**TASK GOAL**
All of the data below must be repeated exactly.

'''

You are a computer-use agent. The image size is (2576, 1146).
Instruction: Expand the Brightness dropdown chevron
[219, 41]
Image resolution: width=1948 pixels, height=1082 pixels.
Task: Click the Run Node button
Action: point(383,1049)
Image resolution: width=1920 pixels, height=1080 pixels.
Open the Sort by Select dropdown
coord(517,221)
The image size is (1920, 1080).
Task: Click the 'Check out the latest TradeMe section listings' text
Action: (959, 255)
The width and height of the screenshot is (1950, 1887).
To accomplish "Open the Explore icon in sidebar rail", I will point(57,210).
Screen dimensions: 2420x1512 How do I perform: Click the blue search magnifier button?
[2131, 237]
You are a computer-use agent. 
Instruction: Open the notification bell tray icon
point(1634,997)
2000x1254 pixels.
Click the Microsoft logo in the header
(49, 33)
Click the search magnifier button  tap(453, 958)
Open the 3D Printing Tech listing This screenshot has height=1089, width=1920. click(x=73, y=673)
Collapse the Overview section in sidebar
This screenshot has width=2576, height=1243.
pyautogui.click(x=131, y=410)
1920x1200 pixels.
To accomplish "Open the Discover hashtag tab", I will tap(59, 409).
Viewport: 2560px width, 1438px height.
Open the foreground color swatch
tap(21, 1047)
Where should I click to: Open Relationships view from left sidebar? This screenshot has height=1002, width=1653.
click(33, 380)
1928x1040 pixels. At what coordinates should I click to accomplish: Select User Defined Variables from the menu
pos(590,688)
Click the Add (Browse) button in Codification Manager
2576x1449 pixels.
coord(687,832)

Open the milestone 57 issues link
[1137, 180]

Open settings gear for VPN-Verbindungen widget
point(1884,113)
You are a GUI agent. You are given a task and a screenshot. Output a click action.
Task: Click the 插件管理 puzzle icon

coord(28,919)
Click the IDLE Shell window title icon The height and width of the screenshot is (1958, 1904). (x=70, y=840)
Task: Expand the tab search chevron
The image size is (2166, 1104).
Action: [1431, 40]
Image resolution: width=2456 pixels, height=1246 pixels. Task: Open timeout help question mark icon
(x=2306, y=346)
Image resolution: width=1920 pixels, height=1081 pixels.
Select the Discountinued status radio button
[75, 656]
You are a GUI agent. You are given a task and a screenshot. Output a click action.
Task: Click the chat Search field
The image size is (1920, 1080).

'''

**RESPONSE**
You are a computer-use agent. The image size is (2576, 1146).
Instruction: Expand the Brightness dropdown chevron
[219, 41]
Image resolution: width=1948 pixels, height=1082 pixels.
Task: Click the Run Node button
Action: point(383,1049)
Image resolution: width=1920 pixels, height=1080 pixels.
Open the Sort by Select dropdown
coord(517,221)
The image size is (1920, 1080).
Task: Click the 'Check out the latest TradeMe section listings' text
Action: (959, 255)
The width and height of the screenshot is (1950, 1887).
To accomplish "Open the Explore icon in sidebar rail", I will point(57,210).
Screen dimensions: 2420x1512 How do I perform: Click the blue search magnifier button?
[2131, 237]
You are a computer-use agent. 
Instruction: Open the notification bell tray icon
point(1634,997)
2000x1254 pixels.
Click the Microsoft logo in the header
(49, 33)
Click the search magnifier button  tap(453, 958)
Open the 3D Printing Tech listing This screenshot has height=1089, width=1920. click(x=73, y=673)
Collapse the Overview section in sidebar
This screenshot has width=2576, height=1243.
pyautogui.click(x=131, y=410)
1920x1200 pixels.
To accomplish "Open the Discover hashtag tab", I will tap(59, 409).
Viewport: 2560px width, 1438px height.
Open the foreground color swatch
tap(21, 1047)
Where should I click to: Open Relationships view from left sidebar? This screenshot has height=1002, width=1653.
click(33, 380)
1928x1040 pixels. At what coordinates should I click to accomplish: Select User Defined Variables from the menu
pos(590,688)
Click the Add (Browse) button in Codification Manager
2576x1449 pixels.
coord(687,832)

Open the milestone 57 issues link
[1137, 180]

Open settings gear for VPN-Verbindungen widget
point(1884,113)
You are a GUI agent. You are given a task and a screenshot. Output a click action.
Task: Click the 插件管理 puzzle icon

coord(28,919)
Click the IDLE Shell window title icon The height and width of the screenshot is (1958, 1904). (x=70, y=840)
Task: Expand the tab search chevron
The image size is (2166, 1104).
Action: [1431, 40]
Image resolution: width=2456 pixels, height=1246 pixels. Task: Open timeout help question mark icon
(x=2306, y=346)
Image resolution: width=1920 pixels, height=1081 pixels.
Select the Discountinued status radio button
[75, 656]
You are a GUI agent. You are given a task and a screenshot. Output a click action.
Task: Click the chat Search field
The image size is (1920, 1080).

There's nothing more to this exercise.